Last Updated: 4 Mar, 2021

# Minimum Window Substring

Hard
+3 more companies

## Problem statement

#### You are given two strings ‘A’ and ‘B’. Your task is to return a substring ‘S’ of ‘A’ such that the following conditions hold true :

``````• You can make ‘B’ from ‘S’ by removing some characters and rearranging some characters zero or more times.
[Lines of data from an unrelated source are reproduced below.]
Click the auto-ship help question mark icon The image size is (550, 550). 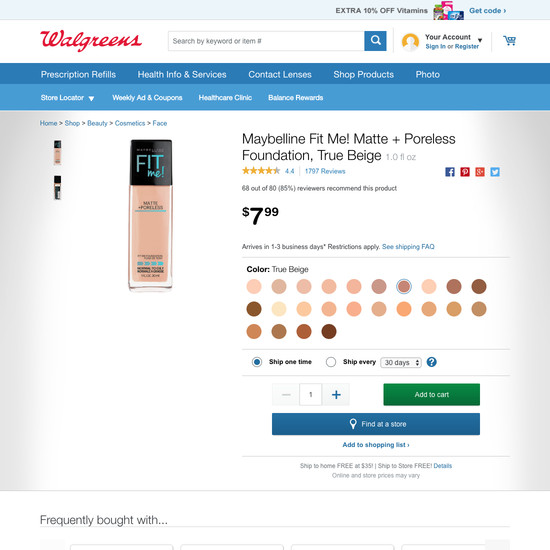[x=431, y=362]
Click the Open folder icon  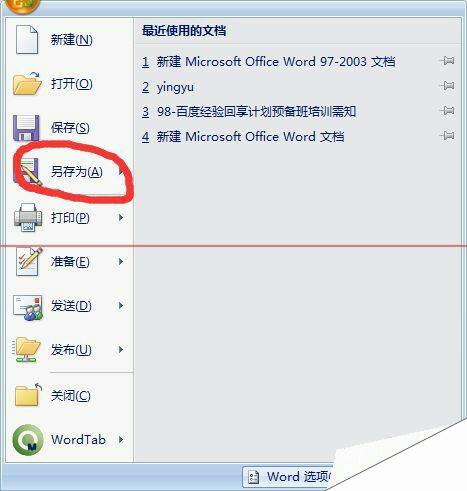[27, 83]
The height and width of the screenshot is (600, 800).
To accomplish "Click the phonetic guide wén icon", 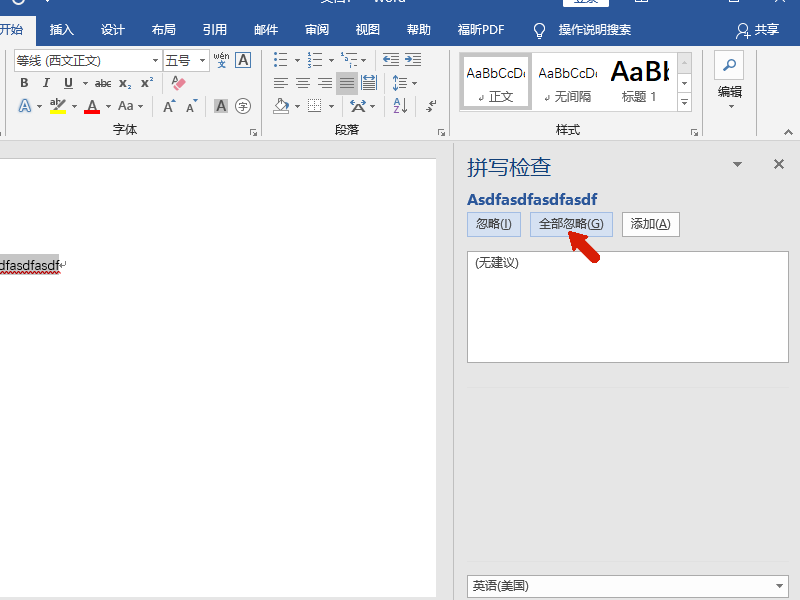I will [221, 60].
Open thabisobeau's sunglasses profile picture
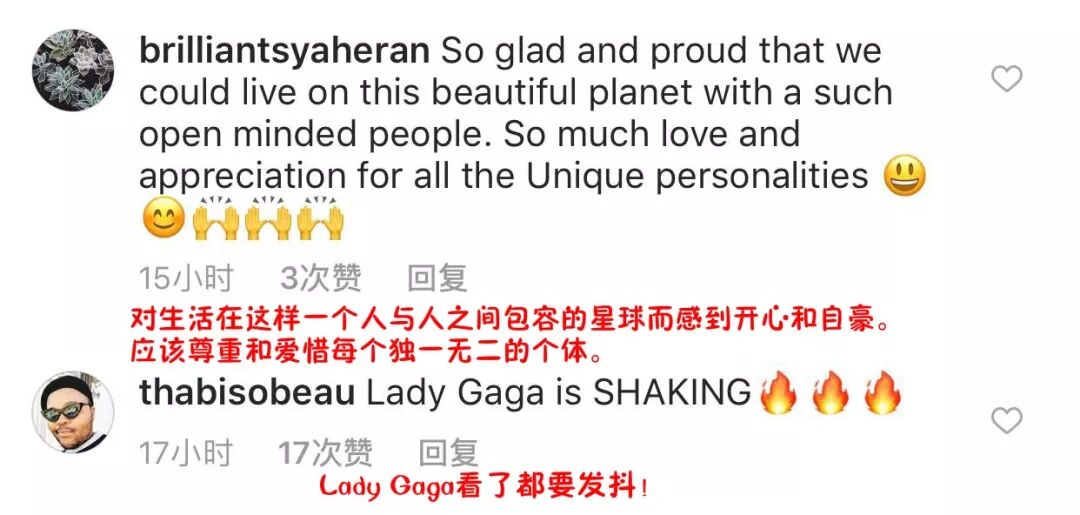This screenshot has height=515, width=1080. click(x=72, y=412)
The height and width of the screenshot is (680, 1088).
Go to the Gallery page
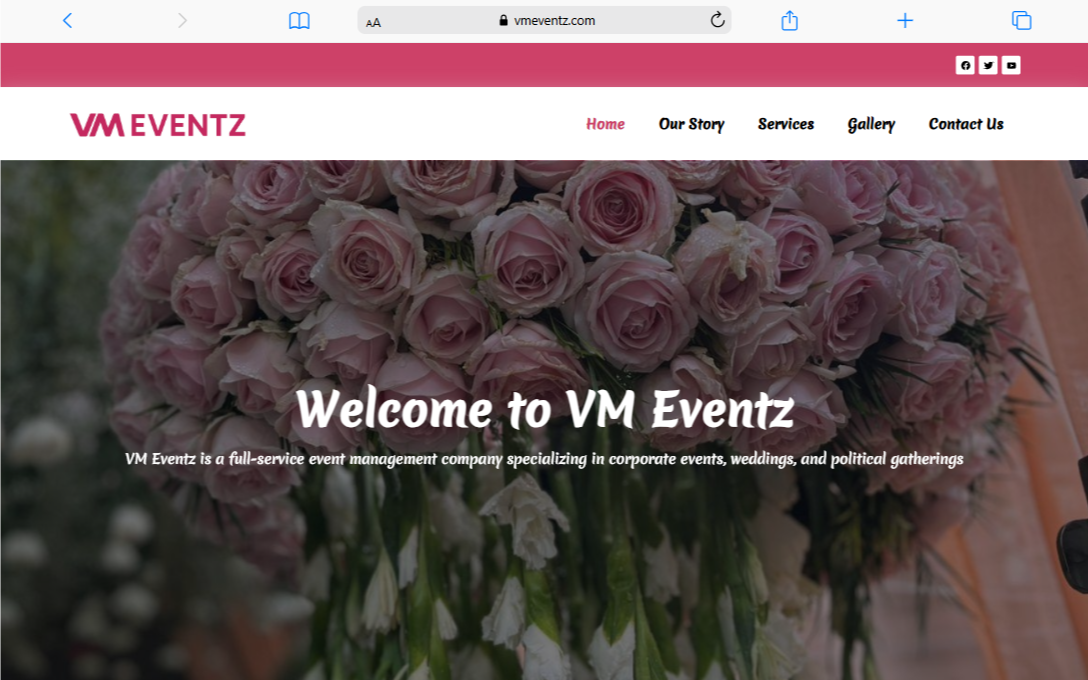coord(871,125)
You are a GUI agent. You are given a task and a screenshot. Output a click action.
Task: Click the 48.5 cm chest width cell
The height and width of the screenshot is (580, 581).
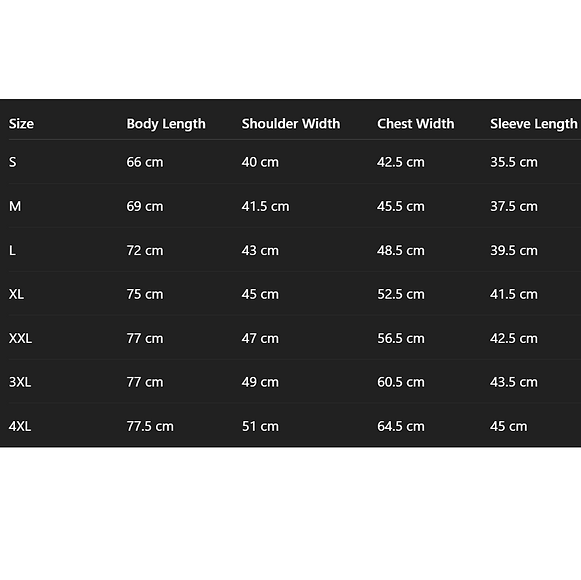401,251
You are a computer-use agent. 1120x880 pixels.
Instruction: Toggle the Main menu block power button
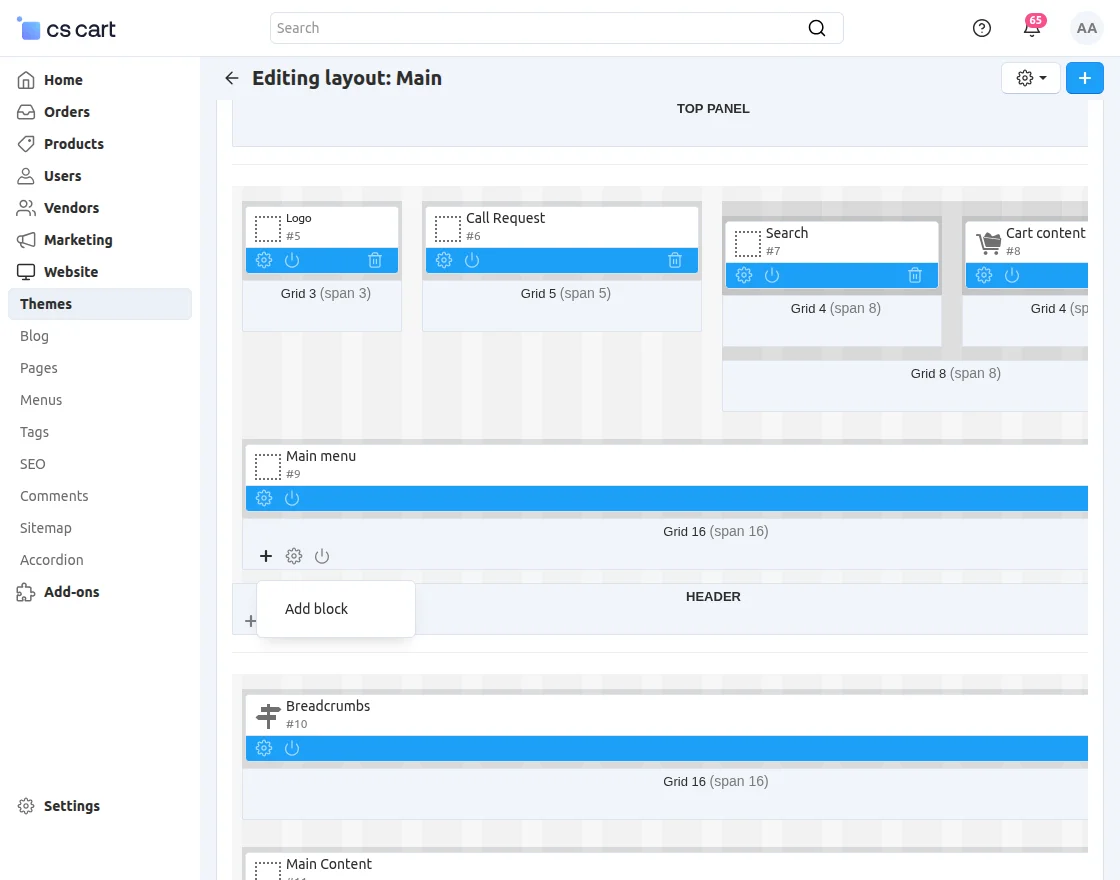click(x=291, y=497)
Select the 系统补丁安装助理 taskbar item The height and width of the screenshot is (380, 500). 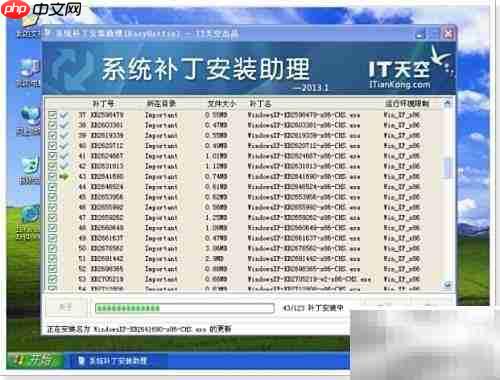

• Length of ‘S’ must be as minimum as possible.
``````

#### Note :

``````Testcases are generated such that a substring always exists and is unique.
``````

#### Example :

``````A = ninjas, B = sin

All possible substrings with which 'B' can be created are
"ninjas", "injas".

Hence the substring with minimum length is "injas".
``````

#### Input Format :

``````The first line contains two space-separated strings ‘A’ and ‘B’.
``````

#### Output Format :

``````Print the substring with minimum length.
``````

#### Note :

``````You do not need to print anything, it has already been taken care of. Just implement the given function.
``````

## Approaches

### 01 Approach

The idea here is to generate all possible substrings of “A” and check if it contains all characters of “B” or not.

#### Algorithm :

• Declare a variable to store the minimum length of the required substring and another to store the starting index, say, ‘answer’ and ‘startignIndex’. Initialize it with the length of string ‘A’ + 1 and 0 respectively.
• Declare a map say ‘count’ and store the frequency of all characters of ‘B’ in it.
• Generate all substrings of ‘A’ by running two nested loops.
• Say the current substring of ‘A’ be ‘current’.
• Check if ‘current’ contains all characters of ‘B’. This can be done by counting frequency of all characters of ‘current’ in a map, say, ‘countCurrent’.
• If all characters in ‘count’ map have frequency less than equal to ‘countCurrent’ then update the answer with a minimum of the length of ‘current’ and value of ‘answer’ and also vale of ‘startingIndex’ respectively and then break.
• If ‘answer’ equals to length of string ‘A’ + 1 then return -1, else return ‘answer’.